Variant Composition: Wehle (1940) observed that a panel at the Huntington Library in San Marino, California, is similar in composition to The Met’s panel (see fig. 5 above). Indeed, despite some differences (the angels are reversed, the setting is altered to an interior pierced by two windows, and the sweetbriars have moved to a translucent glass on the parapet, now covered by a textile), the Huntington’s painting is close enough to The Met’s to presume a direct relationship between the two. Despite Zeri’s (1971) claim that it cannot be determined which of the two came first, Wehle (1940) was undoubtedly right to assert the primacy of The Met’s version. In fact, his point can be proven by reconsidering the authorship of the Huntington panel. Traditionally attributed to Bastiano Mainardi, a pupil and associate (and eventually brother-in-law) of Domenico Ghirlandaio, it in fact bears little resemblance to that artist’s signed and documented works, such as the panels and frescoes he left in his native San Gimignano. Instead, the slick and oily treatment of the paint suggests that it was made by Domenico Ghirlandaio’s younger brother Benedetto, who spent six years in France where he adopted the technique of working in an oil-based medium (or at the very least manipulating his tempera to look like oil).[3] Since Benedetto was the only Ghirlandaio brother to adopt this technique, the Huntington panel can be attributed to him and given a
post quem of 1493, when he returned from France. The technique also approaches the other works that have been attributed to Benedetto around this time, such as the
Saint Lucy with Tommaso Cortesi as a Donor (Santa Maria Novella, Florence) or the two tondi now in Birmingham (Birmingham Museum of Art) and Naples (Museo di Capodimonte). Rosselli’s picture must have therefore been painted first, later to be imitated by Benedetto Ghirlandaio. Exactly why the picture was imitated remains to be clarified, but we can perhaps imagine that it was at the request of a patron, likely one with a particular appreciation for Rosselli’s engaging iconography.
Christopher Daly 2021
[1] Laurence Kanter, “Review.

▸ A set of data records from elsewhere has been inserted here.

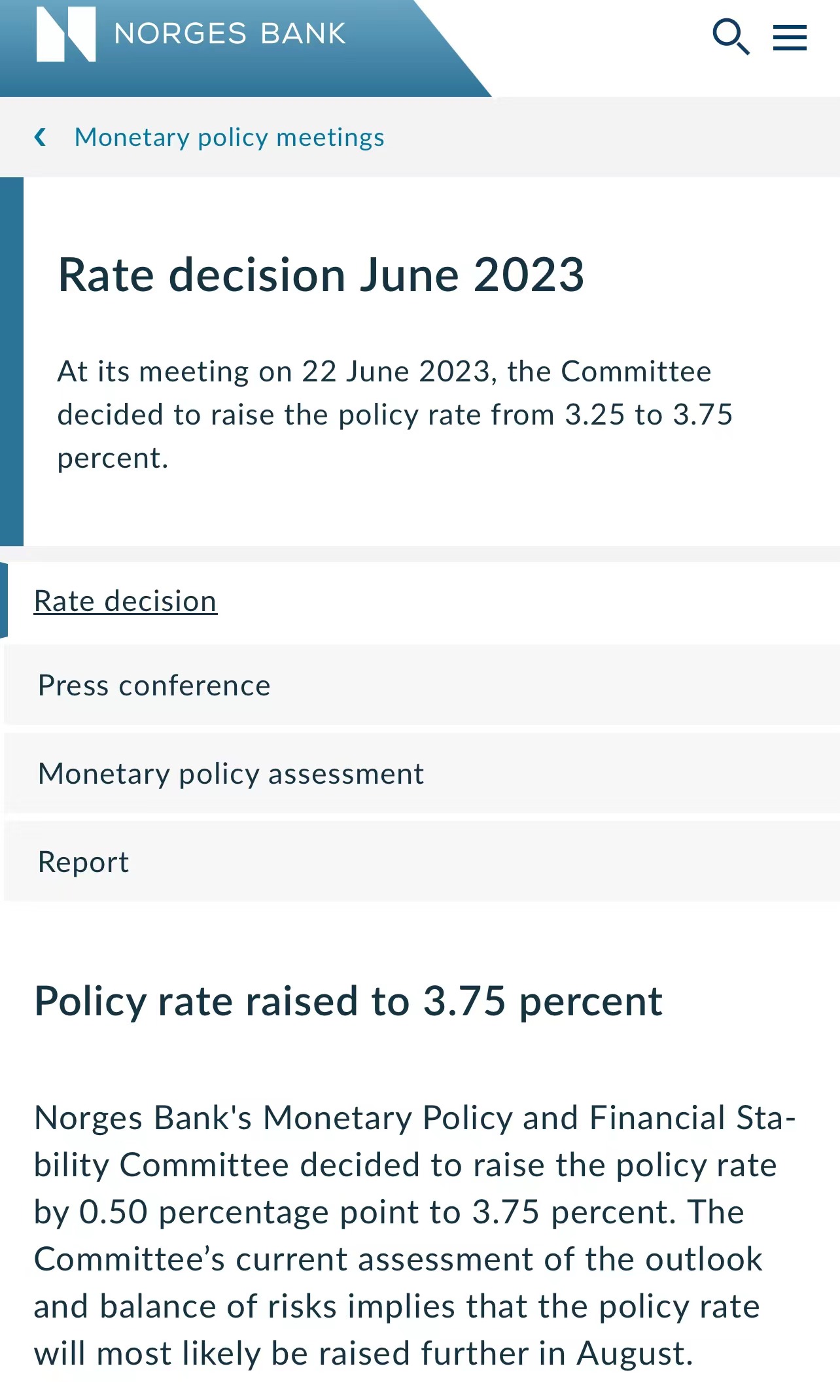Open the site search magnifier

[x=730, y=37]
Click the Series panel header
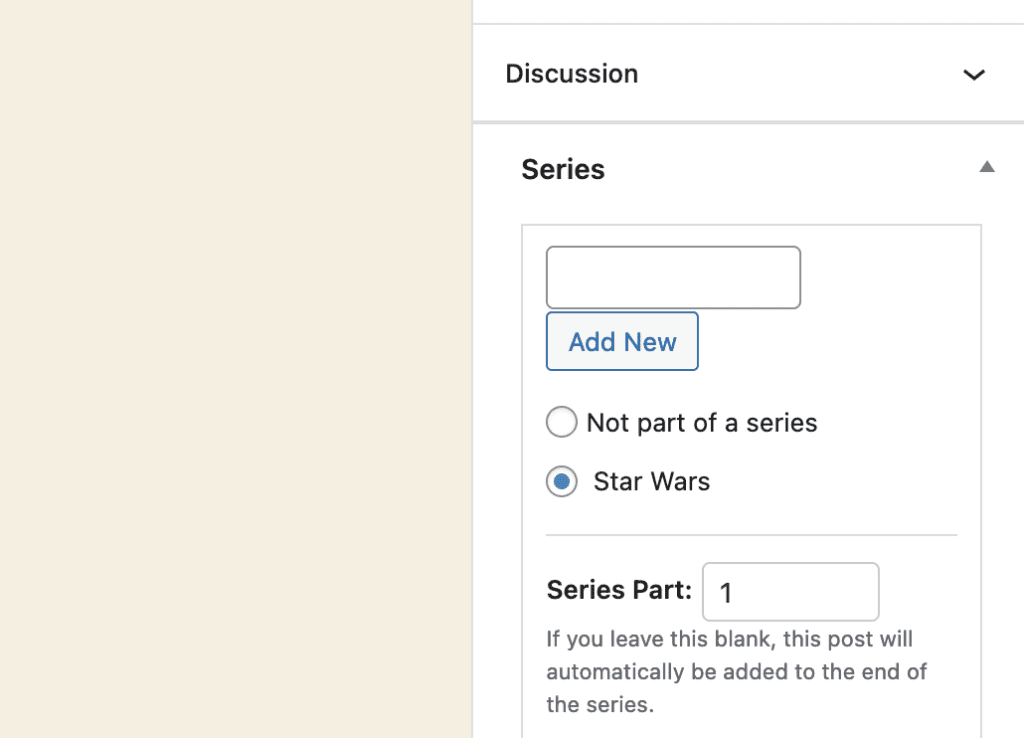Image resolution: width=1024 pixels, height=738 pixels. (562, 169)
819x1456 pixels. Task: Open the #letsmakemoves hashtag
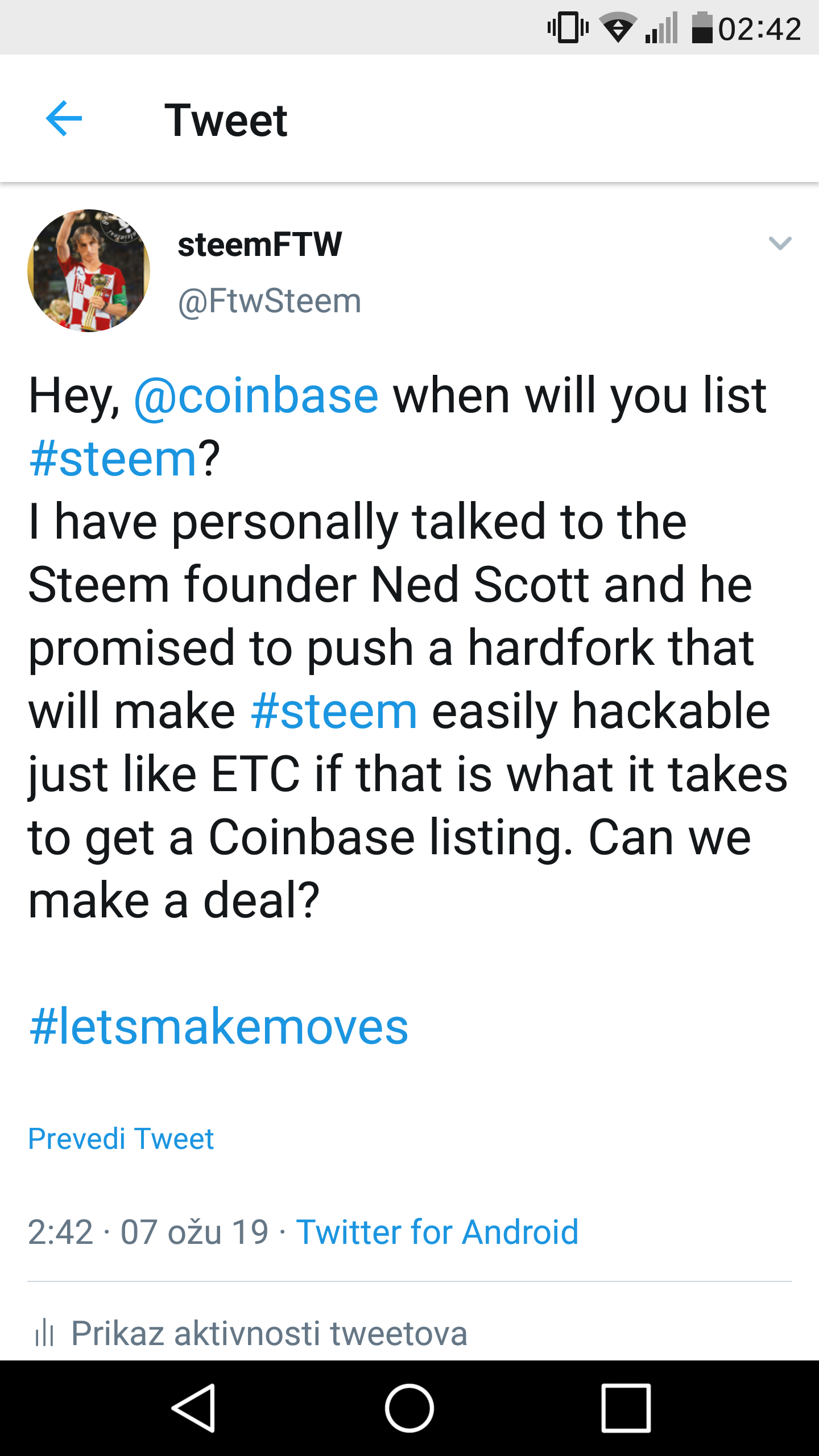coord(219,1027)
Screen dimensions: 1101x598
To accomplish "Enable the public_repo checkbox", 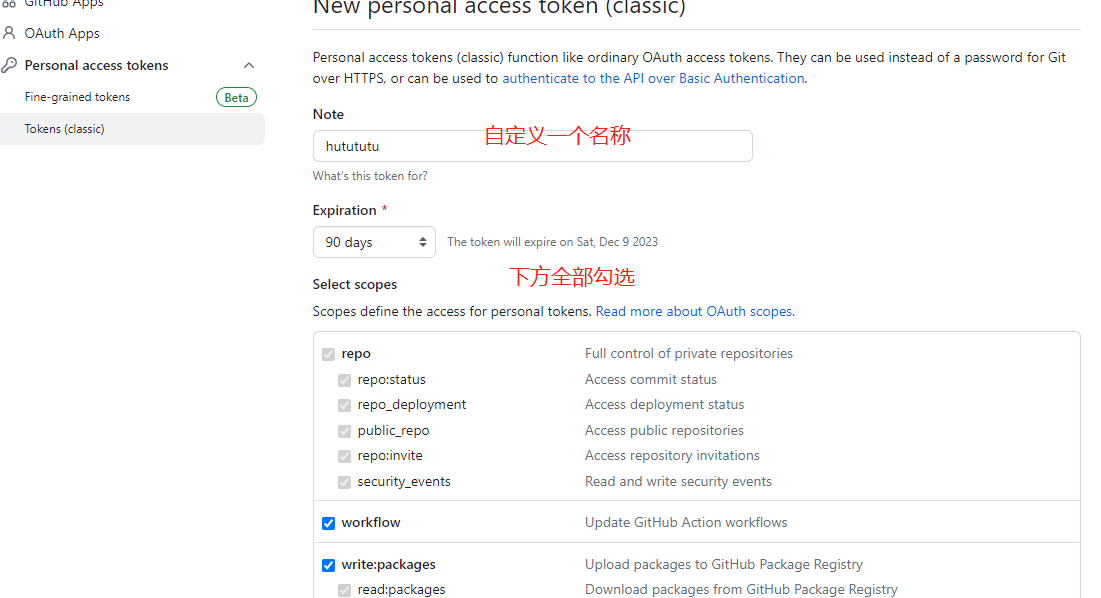I will tap(344, 430).
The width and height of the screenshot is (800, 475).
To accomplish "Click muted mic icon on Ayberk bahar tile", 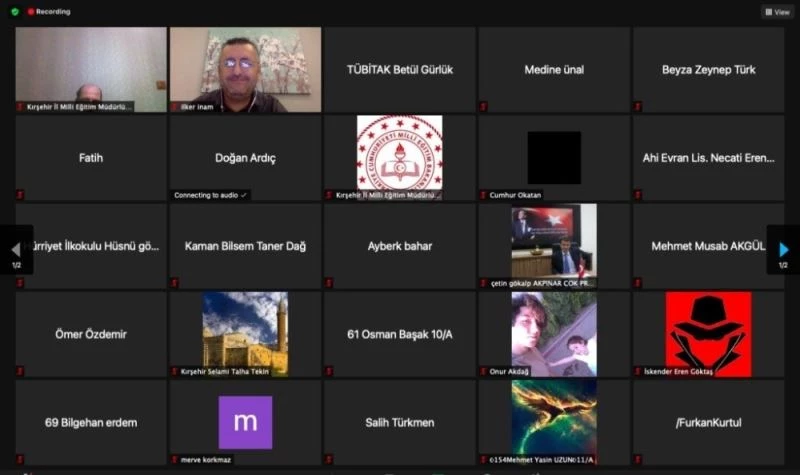I will 329,283.
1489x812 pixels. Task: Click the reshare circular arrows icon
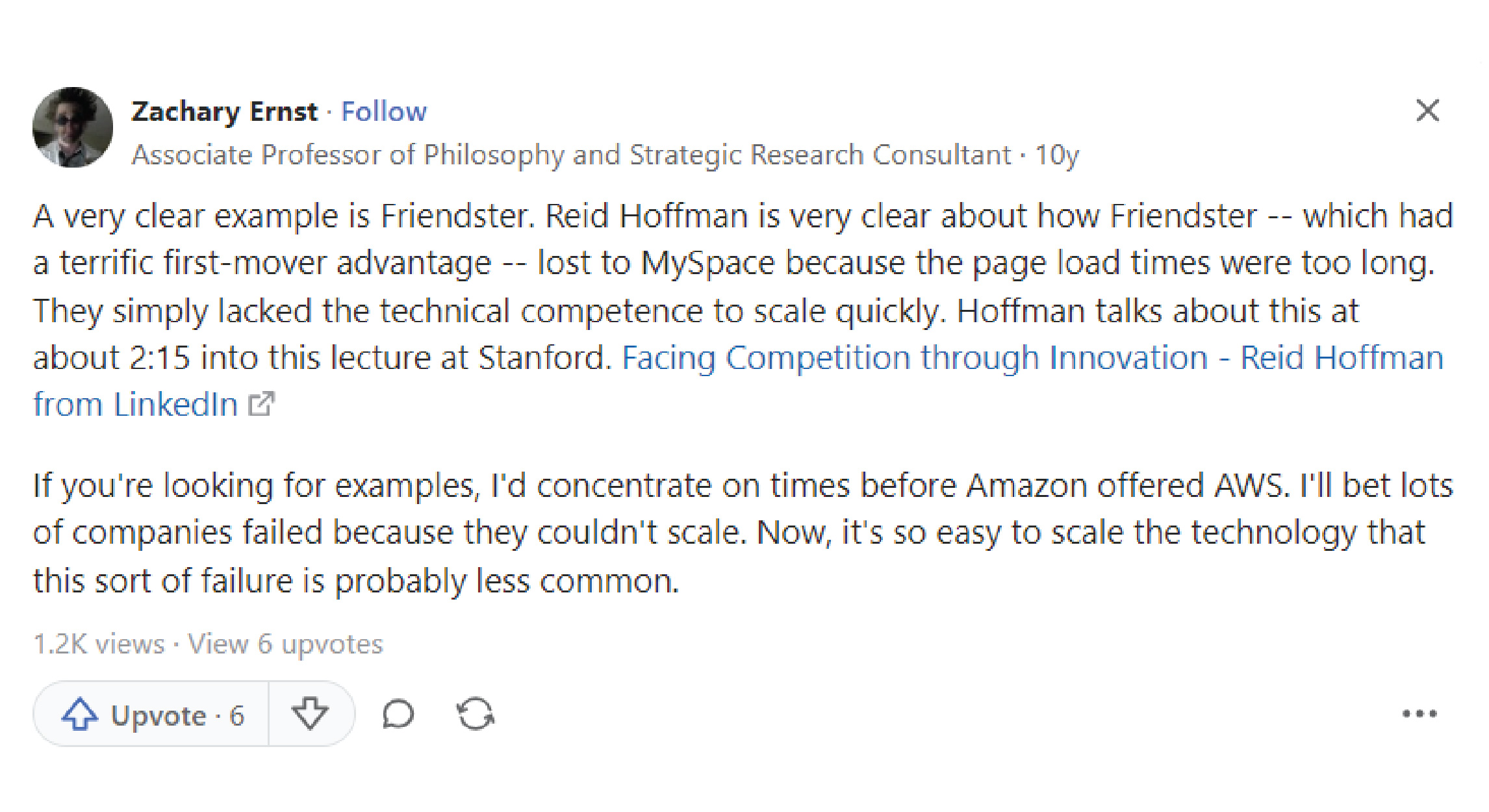click(476, 715)
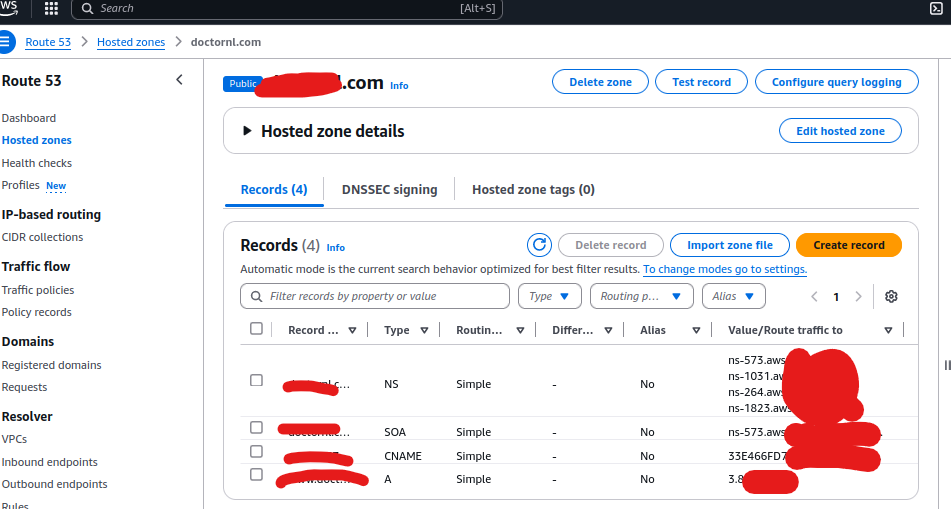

Cosimo Rosselli: Painter of the Sistine Chapel,”
Renaissance Studies, vol. 17, no. 2 (June 2003), pp. 289–91.
[3] For the most recent study on Benedetto Ghirlandaio, see Takuma Ito, “Ghirlandaio Brothers Reconsidered: The Master of the Saint Louis Madonna as Young Benedetto Ghirlandaio,”
Journal of the Warburg and Courtauld Institutes, vol. 83 (2020), pp. 81–130. My thanks to Takuma Ito for discussing the Huntington picture with me and agreeing, albeit tentatively, with the attribution to Benedetto Ghirlandaio.